──────── SUPPLIED DATA

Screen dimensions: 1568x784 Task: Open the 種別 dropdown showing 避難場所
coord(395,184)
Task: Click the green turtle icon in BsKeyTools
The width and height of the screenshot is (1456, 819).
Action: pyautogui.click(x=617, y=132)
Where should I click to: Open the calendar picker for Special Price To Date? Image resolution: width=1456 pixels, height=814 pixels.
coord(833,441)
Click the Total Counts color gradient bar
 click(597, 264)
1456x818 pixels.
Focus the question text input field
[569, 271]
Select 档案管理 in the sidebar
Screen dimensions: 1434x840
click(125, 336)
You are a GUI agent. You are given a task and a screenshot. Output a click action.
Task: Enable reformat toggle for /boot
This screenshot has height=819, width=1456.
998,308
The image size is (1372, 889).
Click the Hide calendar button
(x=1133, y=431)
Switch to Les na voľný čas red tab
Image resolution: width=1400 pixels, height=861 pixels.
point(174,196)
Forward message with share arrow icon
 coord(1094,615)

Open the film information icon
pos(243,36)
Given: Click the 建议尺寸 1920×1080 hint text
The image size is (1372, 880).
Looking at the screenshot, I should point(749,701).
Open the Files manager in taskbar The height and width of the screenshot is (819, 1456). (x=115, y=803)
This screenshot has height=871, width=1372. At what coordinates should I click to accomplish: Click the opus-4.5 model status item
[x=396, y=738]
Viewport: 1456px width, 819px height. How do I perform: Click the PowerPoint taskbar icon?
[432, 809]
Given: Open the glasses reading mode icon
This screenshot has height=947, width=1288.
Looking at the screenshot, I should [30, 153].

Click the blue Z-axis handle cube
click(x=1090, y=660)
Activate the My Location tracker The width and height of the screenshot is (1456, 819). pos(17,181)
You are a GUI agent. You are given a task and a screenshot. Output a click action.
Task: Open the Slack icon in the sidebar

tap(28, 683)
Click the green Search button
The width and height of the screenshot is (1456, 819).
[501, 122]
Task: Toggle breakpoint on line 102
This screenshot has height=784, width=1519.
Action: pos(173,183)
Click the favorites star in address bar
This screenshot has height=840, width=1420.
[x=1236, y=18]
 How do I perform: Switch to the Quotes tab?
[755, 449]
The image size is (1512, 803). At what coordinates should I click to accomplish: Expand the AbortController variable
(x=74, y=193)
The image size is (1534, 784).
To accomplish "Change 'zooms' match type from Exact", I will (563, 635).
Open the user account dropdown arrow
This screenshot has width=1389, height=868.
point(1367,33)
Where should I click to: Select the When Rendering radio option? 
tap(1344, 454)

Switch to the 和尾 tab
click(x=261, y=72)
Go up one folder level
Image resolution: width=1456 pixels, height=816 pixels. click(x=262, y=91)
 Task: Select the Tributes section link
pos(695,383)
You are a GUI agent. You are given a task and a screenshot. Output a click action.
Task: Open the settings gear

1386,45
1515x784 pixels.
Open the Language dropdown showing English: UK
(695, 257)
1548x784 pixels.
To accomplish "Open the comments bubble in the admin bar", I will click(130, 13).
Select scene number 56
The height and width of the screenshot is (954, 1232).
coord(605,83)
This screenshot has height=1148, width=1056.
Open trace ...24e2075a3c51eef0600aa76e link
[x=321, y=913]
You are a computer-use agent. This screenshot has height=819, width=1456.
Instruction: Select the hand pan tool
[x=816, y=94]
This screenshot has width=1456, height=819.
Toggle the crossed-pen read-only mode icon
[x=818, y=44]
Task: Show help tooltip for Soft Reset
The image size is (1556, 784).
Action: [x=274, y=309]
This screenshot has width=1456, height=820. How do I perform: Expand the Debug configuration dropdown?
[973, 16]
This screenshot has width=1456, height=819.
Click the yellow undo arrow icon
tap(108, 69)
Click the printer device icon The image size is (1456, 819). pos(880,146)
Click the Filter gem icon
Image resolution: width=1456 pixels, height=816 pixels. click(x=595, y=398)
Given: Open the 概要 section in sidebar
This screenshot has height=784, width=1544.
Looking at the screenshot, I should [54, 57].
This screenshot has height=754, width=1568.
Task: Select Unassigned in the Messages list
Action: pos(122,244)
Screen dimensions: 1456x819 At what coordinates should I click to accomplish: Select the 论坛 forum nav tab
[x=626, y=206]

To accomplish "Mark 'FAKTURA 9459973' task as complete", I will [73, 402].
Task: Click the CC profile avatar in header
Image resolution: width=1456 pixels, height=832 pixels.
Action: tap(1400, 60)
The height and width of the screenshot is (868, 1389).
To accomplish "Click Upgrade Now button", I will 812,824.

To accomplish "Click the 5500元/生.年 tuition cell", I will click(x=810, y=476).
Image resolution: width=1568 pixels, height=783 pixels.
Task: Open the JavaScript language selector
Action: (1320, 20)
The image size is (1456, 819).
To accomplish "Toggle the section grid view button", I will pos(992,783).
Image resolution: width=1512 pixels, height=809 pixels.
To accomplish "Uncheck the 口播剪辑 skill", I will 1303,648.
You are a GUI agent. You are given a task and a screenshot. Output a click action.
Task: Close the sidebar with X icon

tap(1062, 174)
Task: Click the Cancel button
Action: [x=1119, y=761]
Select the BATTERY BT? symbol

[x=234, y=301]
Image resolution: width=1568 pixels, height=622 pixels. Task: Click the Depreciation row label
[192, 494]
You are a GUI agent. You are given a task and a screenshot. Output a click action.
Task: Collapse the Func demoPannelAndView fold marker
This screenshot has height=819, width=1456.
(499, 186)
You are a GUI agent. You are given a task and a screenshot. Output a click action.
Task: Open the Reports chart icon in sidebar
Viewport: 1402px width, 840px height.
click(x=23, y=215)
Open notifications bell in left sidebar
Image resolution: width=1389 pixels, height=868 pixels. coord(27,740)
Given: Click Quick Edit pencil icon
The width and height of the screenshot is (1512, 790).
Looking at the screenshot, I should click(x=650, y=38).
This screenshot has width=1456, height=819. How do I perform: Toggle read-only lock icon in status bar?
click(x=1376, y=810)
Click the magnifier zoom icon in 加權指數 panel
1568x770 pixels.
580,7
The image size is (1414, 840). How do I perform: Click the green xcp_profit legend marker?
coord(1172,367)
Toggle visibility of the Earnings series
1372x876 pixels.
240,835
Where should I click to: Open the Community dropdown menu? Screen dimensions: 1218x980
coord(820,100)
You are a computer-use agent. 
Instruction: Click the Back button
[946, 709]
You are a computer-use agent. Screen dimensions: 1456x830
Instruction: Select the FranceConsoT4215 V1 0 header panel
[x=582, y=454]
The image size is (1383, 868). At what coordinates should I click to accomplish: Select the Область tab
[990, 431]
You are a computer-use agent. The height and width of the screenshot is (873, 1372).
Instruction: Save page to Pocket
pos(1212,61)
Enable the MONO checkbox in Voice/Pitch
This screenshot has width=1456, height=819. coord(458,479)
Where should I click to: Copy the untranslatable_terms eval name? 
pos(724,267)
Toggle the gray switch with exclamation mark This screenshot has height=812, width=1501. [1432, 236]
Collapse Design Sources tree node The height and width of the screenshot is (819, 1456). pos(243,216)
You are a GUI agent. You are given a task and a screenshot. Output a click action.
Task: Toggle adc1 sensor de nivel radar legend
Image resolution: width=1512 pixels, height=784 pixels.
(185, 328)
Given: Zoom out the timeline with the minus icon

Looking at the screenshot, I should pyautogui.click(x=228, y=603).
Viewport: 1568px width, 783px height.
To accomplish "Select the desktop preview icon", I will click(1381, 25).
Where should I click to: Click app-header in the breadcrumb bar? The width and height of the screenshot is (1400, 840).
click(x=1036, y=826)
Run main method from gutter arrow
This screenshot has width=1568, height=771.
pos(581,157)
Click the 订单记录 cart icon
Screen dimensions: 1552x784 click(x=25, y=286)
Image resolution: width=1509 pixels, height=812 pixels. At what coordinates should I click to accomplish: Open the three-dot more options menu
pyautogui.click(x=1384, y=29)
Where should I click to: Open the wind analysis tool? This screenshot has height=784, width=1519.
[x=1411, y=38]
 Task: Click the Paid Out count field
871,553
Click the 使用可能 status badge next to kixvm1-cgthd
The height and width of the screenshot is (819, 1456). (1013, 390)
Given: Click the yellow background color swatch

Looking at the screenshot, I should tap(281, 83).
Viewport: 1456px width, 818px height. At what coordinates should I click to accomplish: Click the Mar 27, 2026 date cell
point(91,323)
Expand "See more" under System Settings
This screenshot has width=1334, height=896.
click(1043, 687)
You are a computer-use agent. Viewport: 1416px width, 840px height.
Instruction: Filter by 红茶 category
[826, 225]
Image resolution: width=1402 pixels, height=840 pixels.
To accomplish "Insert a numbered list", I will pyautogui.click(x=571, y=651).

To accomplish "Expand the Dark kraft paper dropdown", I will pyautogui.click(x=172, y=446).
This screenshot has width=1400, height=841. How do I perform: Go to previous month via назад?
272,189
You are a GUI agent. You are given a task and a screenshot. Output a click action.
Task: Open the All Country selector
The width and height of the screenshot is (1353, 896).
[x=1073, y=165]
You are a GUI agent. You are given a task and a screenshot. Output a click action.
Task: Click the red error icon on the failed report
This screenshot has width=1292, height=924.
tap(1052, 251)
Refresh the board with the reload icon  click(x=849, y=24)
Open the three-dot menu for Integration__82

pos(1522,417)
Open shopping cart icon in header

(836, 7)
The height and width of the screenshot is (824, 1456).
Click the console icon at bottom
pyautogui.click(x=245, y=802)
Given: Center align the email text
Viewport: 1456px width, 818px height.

────────────────

Report back each line in the material above that contains the string "Collapse".

• [EXERCISE OUTPUT]
Task: Collapse the Func demoPannelAndView fold marker
Collapse Design Sources tree node The height and width of the screenshot is (819, 1456). pos(243,216)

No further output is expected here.